## Brief
Starting with the line that has "Instruction: Select the Refresh menu item", retype each line down to the end of the entries below, without leaving any out or adding any.

(Extracted data entries)
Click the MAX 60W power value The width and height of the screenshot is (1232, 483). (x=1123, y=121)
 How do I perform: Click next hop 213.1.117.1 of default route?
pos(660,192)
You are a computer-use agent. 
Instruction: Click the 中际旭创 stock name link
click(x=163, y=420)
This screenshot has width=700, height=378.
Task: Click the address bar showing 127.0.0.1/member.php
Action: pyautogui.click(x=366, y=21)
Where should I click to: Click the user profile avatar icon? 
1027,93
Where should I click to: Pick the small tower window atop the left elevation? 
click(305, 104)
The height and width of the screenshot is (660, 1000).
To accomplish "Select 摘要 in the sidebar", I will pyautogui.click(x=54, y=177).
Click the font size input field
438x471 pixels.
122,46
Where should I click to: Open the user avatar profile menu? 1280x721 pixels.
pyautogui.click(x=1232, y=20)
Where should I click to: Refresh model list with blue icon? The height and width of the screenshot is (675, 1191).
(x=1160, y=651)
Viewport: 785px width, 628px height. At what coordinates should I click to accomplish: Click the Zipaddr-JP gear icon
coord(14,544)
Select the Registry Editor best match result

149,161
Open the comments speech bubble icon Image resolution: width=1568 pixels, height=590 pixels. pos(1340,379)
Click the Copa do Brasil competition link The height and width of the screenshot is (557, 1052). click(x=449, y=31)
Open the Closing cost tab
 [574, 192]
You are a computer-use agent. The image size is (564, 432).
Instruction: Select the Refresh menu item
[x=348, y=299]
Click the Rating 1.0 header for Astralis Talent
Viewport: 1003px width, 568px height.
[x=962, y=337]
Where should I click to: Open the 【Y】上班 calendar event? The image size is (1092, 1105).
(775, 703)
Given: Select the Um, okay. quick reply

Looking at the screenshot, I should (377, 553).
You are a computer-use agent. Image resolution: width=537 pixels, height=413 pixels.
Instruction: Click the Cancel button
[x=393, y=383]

## Written response
Instruction: Select the Refresh menu item
[x=348, y=299]
Click the Rating 1.0 header for Astralis Talent
Viewport: 1003px width, 568px height.
[x=962, y=337]
Where should I click to: Open the 【Y】上班 calendar event? The image size is (1092, 1105).
(775, 703)
Given: Select the Um, okay. quick reply

Looking at the screenshot, I should (377, 553).
You are a computer-use agent. Image resolution: width=537 pixels, height=413 pixels.
Instruction: Click the Cancel button
[x=393, y=383]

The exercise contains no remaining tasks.